Hashtag Tertua Di Dunia Ditemukan, Berusia 73 Ribu Tahun

Pada tahun 2014 lalu, para ilmuwan dari Universitas Griffith, Queensland, Australia menemukan sebuah lukisan kuno yang diperkirakan telah berusia 40.000 tahun di dalam sebuah gua di Maros, Sulawesi Selatan. Lukisan berupa bentuk tangan itu didapuk sebagai seni lukis gua tertua di dunia.

Baru-baru ini, para ilmuwan kembali menemukan lukisan di dalam sebuah gua di Kota Cape Town, Afrika Selatan yang usianya jauh lebih tua dari lukisan di gua Maros. Uniknya, lukisan itu berupa hashtag alias tagar (#).

1. Lukisan gua kuno berusia 73.000 tahun

BBC (12/9/2018) melaporkan, berjarak beberapa ratus kilometer di sebelah timur Kota Cape Town, terdapat sebuah gua bernama Blombos. Di sana sejak tahun 1990-an, para ilmuwan banyak menemukan tulang, manik-manik kerang dan berbagai artefak purba lainnya.

Walau memiliki banyak artefak, temuan para ilmuwan pada tahun 2011-lah yang paling mencuri perhatian. Temuan itu adalah lukisan gua berupa garis-garis yang saling berpotongan layaknya tagar di sebuah batu. Simbol itu sendiri dikenal dengan nama octothorpe.

Sekilas memang tampak sederhana, tapi ketika diteliti, para ilmuwan menemukan bahwa lukisan di sebuah batu di Gua Blombos itu ternyata berusia 73.000 tahun!

2. Dibuat dengan cara diukir

Para manusia zaman lampau, diketahui membuat tanda pagar purba atau octothorpe itu dengan cara mengukirnya. Mereka mencungkil atau menggores-goreskannya dengan benda yang jauh lebih keras dari permukaan batu.

Sedimen di dalam gua sendiri diketahui telah berusia 100.000 tahun yang artinya ketika itu masih hidup homo sapiens, manusia modern pertama yang menciptakan budaya, seni dan ritual sosial yang kompleks.

Namun, tidak ada cukup petunjuk mengenai tujuan dari manusia kuno membuat hashtag di sebuah batu di dalam gua.
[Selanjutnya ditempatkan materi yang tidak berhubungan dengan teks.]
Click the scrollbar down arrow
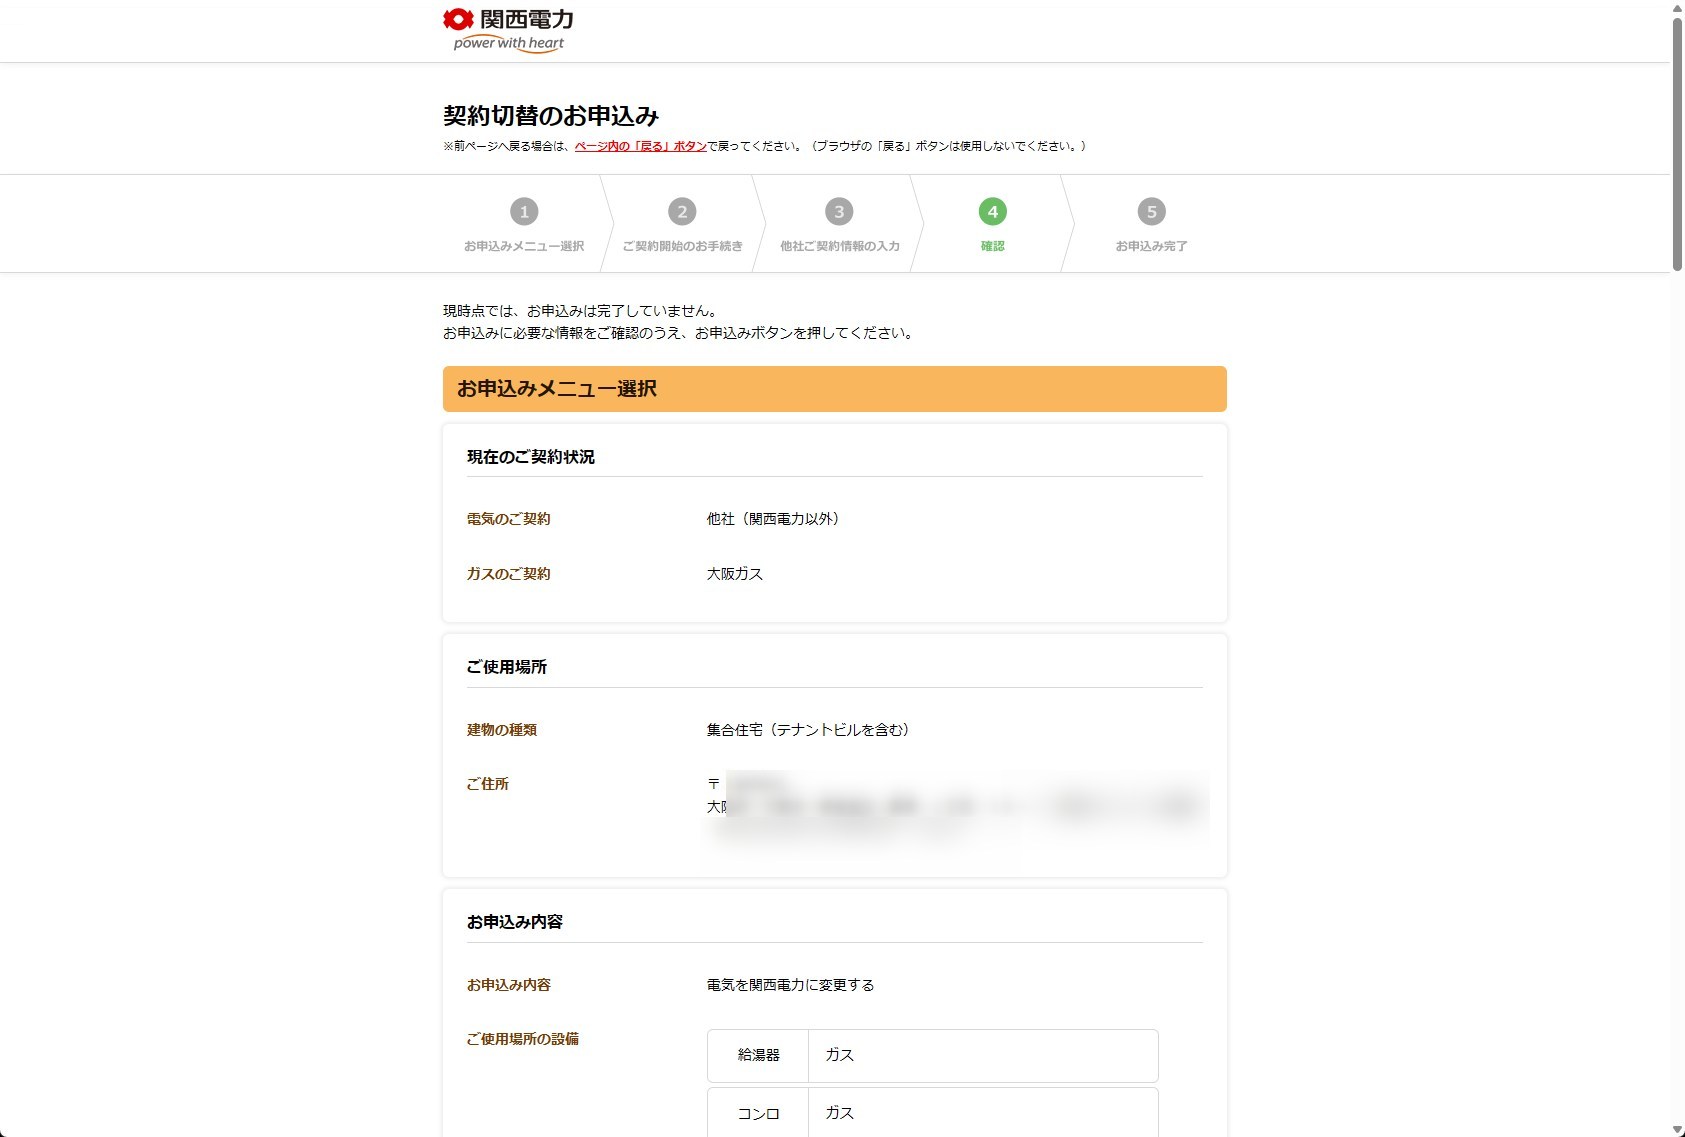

Apakah itu sebuah seni sejati atau hanyalah sebuah simbol coretan biasa tanpa makna. Para ilmuwan masih membuka perdebatan tentang itu.

3. Diwarnai dengan krayon

Para ilmuwan Australia itu mengungkapkan, seniman purba itu tidak menggunakan cat untuk mewarnai karya seni mereka. Namun, para ilmuwan menduga para seniman purba itu menggunakan ochre crayon, salah satu jenis krayon kuno.

Sepanjang sejarah peradaban umat manusia, manusia purba sendiri diketahui telah menggunakan ocher, pigmen tanah lempung, setidaknya 285.000 tahun yang lalu untuk berbagai macam keperluan.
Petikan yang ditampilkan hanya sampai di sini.